Theory: Newton's Method
Just like the method carrying the same name for root finding, which constructs a local linear approximation of the function, Newton's method in optimisation constructs a local quadratic approximation and updates the current point to the minimum of the parabola. The corresponding algorithm would be:
- Choose a starting point \(x_0\).
- Obtain a quadratic approximation at the current point: \(f(x) \approx f_k(x) = f(x_k) + \langle \nabla f(x_k), (x - x_k) \rangle + \frac{1}{2} \langle (x - x_k), \mathbf{H}(x_k)\, (x - x_k) \rangle \).
- Update the current point using \(x_{k+1} = x_{k} - \mathbf{H}(x_k)^{-1}\, \nabla f(x_k) \).
- Repeat until some convergence criteria is met.
For a problem with a handful of independent variables, the Hessian can be calculated and inverted without any problem. If we want to optimize a molecule with \(N\) atoms, we have abour \(3N\) degrees of freedom and the Hessian becomes very expensive to calculate. In this case, we can start with a guess for the initial Hessian, and use informations along the iterations to update this Hessian. This leads to Quasi-Newton methods.
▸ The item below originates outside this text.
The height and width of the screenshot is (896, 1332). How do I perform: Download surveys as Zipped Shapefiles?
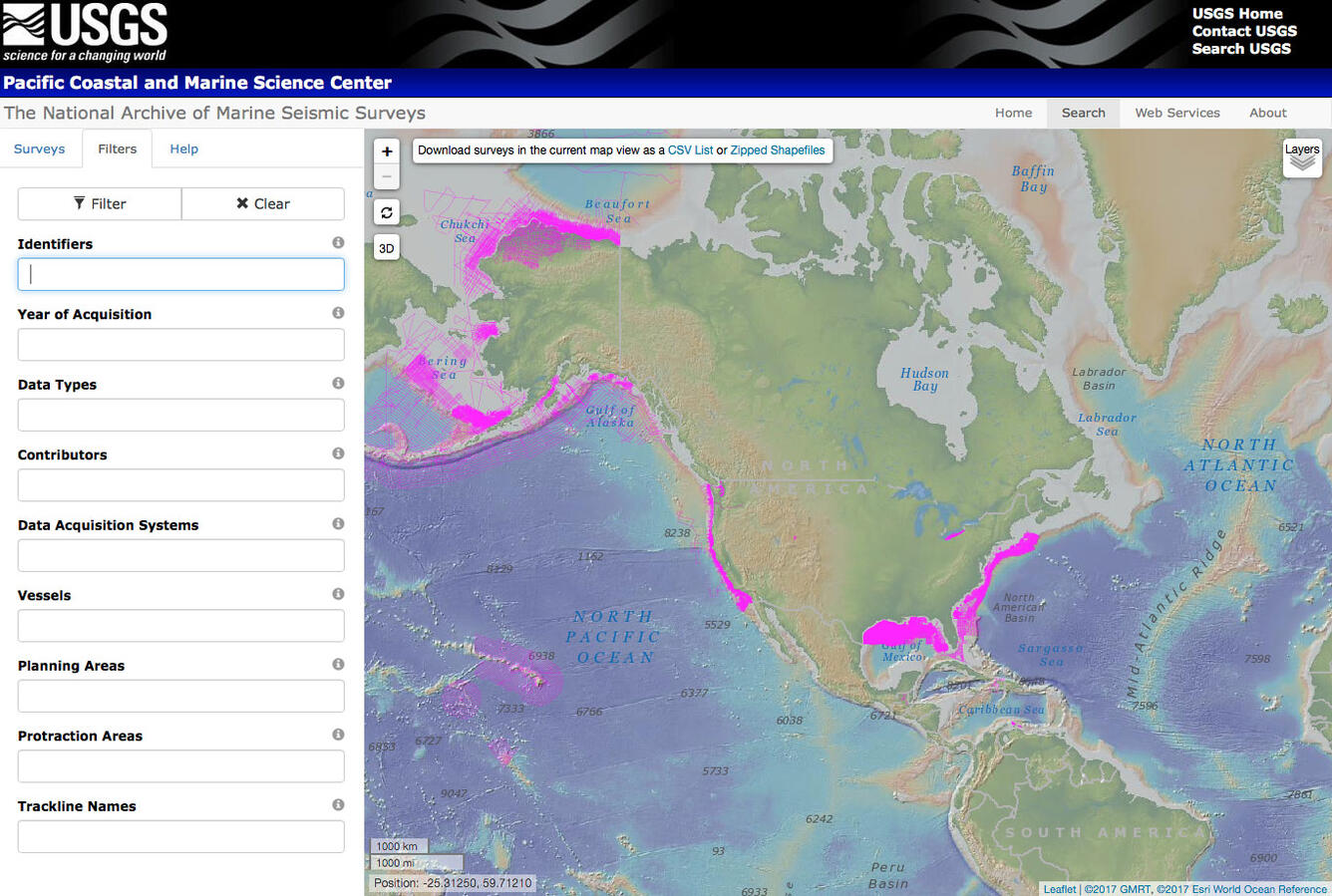(778, 149)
One very widespread algorithm of this class is the Broyden-Fletcher-Goldfarb-Shanno algorithm, or the BFGS algorithm.
Theory: BFGS Algorithm
At first, we expand the function at iteration \(k + 1\): $$ f(x) \approx f_{k + 1}(x) = f(x_{k + 1}) + \nabla \langle f(x_{k + 1}), (x - x_{k + 1}) \rangle + \frac{1}{2} \langle (x - x_{k + 1}), \mathbf{A}_{k + 1}\, (x - x_{k + 1}) \rangle $$ where \(\mathbf{A}_{k}\) is the approximate Hessian at \(k\)-th iteration.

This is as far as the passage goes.